Google Ideas is a think tank specifically dedicated to supporting free expression while fighting harassment.


From their website:

"Google Ideas is a team of engineers, researchers, and geopolitical experts who build products to support free expression and access to information, especially in repressive societies. We focus on the problems faced by people who live in unstable, isolated, or oppressive environments, including the billions of people who are coming online for the first time.

With the right tools, we can make the internet more free and open. Many of us take the internet for granted, but for human rights activists, journalists, and artists living under censorship, a free and open internet can be a matter of life and death.

We believe that technology can profoundly expand access to information for people who need it most."



Among those present were video game developer Zoe Quinn, activist and writer Feminista Jones, and Feminist Frequency's Anita Sarkeesian — all of whom have been the subjects of incredibly scary, targeted harassment by mobs of strangers on the Internet. It was kind of a who's who of anti-harassment advocates.

And at the end of the day, Google Ideas did something completely normal: They tweeted a picture of the group.
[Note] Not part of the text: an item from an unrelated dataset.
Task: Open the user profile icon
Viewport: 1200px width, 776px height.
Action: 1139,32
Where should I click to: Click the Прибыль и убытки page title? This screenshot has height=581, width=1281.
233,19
Less than an hour later ... Google Ideas tweeted this:


So, wait. What happened? Well...

Sadly, the tweets Google Ideas is referencing are kind of standard fare as far as the Internet is concerned.

There was some racism, some sexist insults, some fat-shaming, and a whole bunch of people telling Google and/or the group to kill themselves.

Online harassment is a real concern.

While it might seem all "sticks and stones," the reality is much more complicated than that.

Last August, Sarkeesian, one of the women in the photo, was driven out of her home after she received received a series of threats, one of which included her home address.



In October, a speech Sarkeesian was supposed to give at Utah State University was cancelled after the school received threats of a school shooting if the event went on as scheduled.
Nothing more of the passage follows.